» What the exercise asks
Rewrite the following items as a numbered list, omitting any blank lines.

..............................

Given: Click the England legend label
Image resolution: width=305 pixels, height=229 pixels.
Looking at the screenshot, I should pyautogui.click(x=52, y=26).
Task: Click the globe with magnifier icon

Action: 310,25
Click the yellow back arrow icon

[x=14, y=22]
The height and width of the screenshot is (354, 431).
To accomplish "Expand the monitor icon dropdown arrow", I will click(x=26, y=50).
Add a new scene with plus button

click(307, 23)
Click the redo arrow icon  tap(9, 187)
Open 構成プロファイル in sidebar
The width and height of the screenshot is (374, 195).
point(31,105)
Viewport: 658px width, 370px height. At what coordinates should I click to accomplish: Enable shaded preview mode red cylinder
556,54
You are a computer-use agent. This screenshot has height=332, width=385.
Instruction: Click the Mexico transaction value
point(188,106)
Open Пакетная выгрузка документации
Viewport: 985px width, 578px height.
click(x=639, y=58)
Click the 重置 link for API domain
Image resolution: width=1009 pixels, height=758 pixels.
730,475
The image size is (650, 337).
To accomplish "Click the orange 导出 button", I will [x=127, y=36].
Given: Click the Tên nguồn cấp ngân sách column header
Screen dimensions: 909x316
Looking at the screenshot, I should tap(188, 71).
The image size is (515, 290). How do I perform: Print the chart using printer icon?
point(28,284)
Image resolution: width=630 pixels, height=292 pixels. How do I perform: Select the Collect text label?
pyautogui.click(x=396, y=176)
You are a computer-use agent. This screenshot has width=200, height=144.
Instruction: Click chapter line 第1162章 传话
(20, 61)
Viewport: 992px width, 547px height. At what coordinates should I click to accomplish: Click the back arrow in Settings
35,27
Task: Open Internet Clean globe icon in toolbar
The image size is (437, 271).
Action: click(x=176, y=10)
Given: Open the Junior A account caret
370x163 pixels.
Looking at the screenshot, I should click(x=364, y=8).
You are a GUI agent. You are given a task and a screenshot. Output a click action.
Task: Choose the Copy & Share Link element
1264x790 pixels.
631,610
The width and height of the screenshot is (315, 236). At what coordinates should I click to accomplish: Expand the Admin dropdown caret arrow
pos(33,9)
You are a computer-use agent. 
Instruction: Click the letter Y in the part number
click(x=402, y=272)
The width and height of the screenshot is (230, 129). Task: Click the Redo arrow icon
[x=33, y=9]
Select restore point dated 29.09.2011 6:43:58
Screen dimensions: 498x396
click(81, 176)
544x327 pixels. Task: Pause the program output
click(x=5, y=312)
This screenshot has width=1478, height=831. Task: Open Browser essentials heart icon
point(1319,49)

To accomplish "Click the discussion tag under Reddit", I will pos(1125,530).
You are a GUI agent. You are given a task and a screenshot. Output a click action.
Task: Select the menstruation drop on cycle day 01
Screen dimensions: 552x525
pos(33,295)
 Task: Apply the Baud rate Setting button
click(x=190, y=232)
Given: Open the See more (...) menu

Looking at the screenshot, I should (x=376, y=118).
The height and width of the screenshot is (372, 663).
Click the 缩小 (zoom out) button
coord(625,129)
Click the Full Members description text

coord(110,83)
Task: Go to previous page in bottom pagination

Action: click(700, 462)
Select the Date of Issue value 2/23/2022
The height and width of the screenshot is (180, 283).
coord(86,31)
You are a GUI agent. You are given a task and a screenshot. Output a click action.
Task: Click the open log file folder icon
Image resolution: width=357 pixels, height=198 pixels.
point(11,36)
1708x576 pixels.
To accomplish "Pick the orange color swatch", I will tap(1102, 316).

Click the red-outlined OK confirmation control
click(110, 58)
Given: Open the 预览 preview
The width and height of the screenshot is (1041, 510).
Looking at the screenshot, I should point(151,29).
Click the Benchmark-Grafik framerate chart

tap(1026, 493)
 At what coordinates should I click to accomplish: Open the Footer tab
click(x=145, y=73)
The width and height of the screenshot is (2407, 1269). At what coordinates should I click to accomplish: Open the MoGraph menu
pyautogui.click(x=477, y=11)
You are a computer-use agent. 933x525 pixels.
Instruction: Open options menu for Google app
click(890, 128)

..............................

» Final answer
1. Given: Click the England legend label
2. Image resolution: width=305 pixels, height=229 pixels.
3. Looking at the screenshot, I should pyautogui.click(x=52, y=26).
4. Task: Click the globe with magnifier icon
5. Action: 310,25
6. Click the yellow back arrow icon
7. [x=14, y=22]
8. The height and width of the screenshot is (354, 431).
9. To accomplish "Expand the monitor icon dropdown arrow", I will click(x=26, y=50).
10. Add a new scene with plus button
11. click(307, 23)
12. Click the redo arrow icon  tap(9, 187)
13. Open 構成プロファイル in sidebar
14. The width and height of the screenshot is (374, 195).
15. point(31,105)
16. Viewport: 658px width, 370px height. At what coordinates should I click to accomplish: Enable shaded preview mode red cylinder
17. 556,54
18. You are a computer-use agent. This screenshot has height=332, width=385.
19. Instruction: Click the Mexico transaction value
20. point(188,106)
21. Open Пакетная выгрузка документации
22. Viewport: 985px width, 578px height.
23. click(x=639, y=58)
24. Click the 重置 link for API domain
25. Image resolution: width=1009 pixels, height=758 pixels.
26. 730,475
27. The image size is (650, 337).
28. To accomplish "Click the orange 导出 button", I will [x=127, y=36].
29. Given: Click the Tên nguồn cấp ngân sách column header
30. Screen dimensions: 909x316
31. Looking at the screenshot, I should tap(188, 71).
32. The image size is (515, 290). How do I perform: Print the chart using printer icon?
33. point(28,284)
34. Image resolution: width=630 pixels, height=292 pixels. How do I perform: Select the Collect text label?
35. pyautogui.click(x=396, y=176)
36. You are a computer-use agent. This screenshot has width=200, height=144.
37. Instruction: Click chapter line 第1162章 传话
38. (20, 61)
39. Viewport: 992px width, 547px height. At what coordinates should I click to accomplish: Click the back arrow in Settings
40. 35,27
41. Task: Open Internet Clean globe icon in toolbar
42. The image size is (437, 271).
43. Action: click(x=176, y=10)
44. Given: Open the Junior A account caret
45. 370x163 pixels.
46. Looking at the screenshot, I should click(x=364, y=8).
47. You are a GUI agent. You are given a task and a screenshot. Output a click action.
48. Task: Choose the Copy & Share Link element
49. 1264x790 pixels.
50. 631,610
51. The width and height of the screenshot is (315, 236). At what coordinates should I click to accomplish: Expand the Admin dropdown caret arrow
52. pos(33,9)
53. You are a computer-use agent. 
54. Instruction: Click the letter Y in the part number
55. click(x=402, y=272)
56. The width and height of the screenshot is (230, 129). Task: Click the Redo arrow icon
57. [x=33, y=9]
58. Select restore point dated 29.09.2011 6:43:58
59. Screen dimensions: 498x396
60. click(81, 176)
61. 544x327 pixels. Task: Pause the program output
62. click(x=5, y=312)
63. This screenshot has width=1478, height=831. Task: Open Browser essentials heart icon
64. point(1319,49)
65. To accomplish "Click the discussion tag under Reddit", I will pos(1125,530).
66. You are a GUI agent. You are given a task and a screenshot. Output a click action.
67. Task: Select the menstruation drop on cycle day 01
68. Screen dimensions: 552x525
69. pos(33,295)
70.  Task: Apply the Baud rate Setting button
71. click(x=190, y=232)
72. Given: Open the See more (...) menu
73. Looking at the screenshot, I should (x=376, y=118).
74. The height and width of the screenshot is (372, 663).
75. Click the 缩小 (zoom out) button
76. coord(625,129)
77. Click the Full Members description text
78. coord(110,83)
79. Task: Go to previous page in bottom pagination
80. Action: click(700, 462)
81. Select the Date of Issue value 2/23/2022
82. The height and width of the screenshot is (180, 283).
83. coord(86,31)
84. You are a GUI agent. You are given a task and a screenshot. Output a click action.
85. Task: Click the open log file folder icon
86. Image resolution: width=357 pixels, height=198 pixels.
87. point(11,36)
88. 1708x576 pixels.
89. To accomplish "Pick the orange color swatch", I will tap(1102, 316).
90. Click the red-outlined OK confirmation control
91. click(110, 58)
92. Given: Open the 预览 preview
93. The width and height of the screenshot is (1041, 510).
94. Looking at the screenshot, I should point(151,29).
95. Click the Benchmark-Grafik framerate chart
96. tap(1026, 493)
97.  At what coordinates should I click to accomplish: Open the Footer tab
98. click(x=145, y=73)
99. The width and height of the screenshot is (2407, 1269). At what coordinates should I click to accomplish: Open the MoGraph menu
100. pyautogui.click(x=477, y=11)
101. You are a computer-use agent. 933x525 pixels.
102. Instruction: Open options menu for Google app
103. click(890, 128)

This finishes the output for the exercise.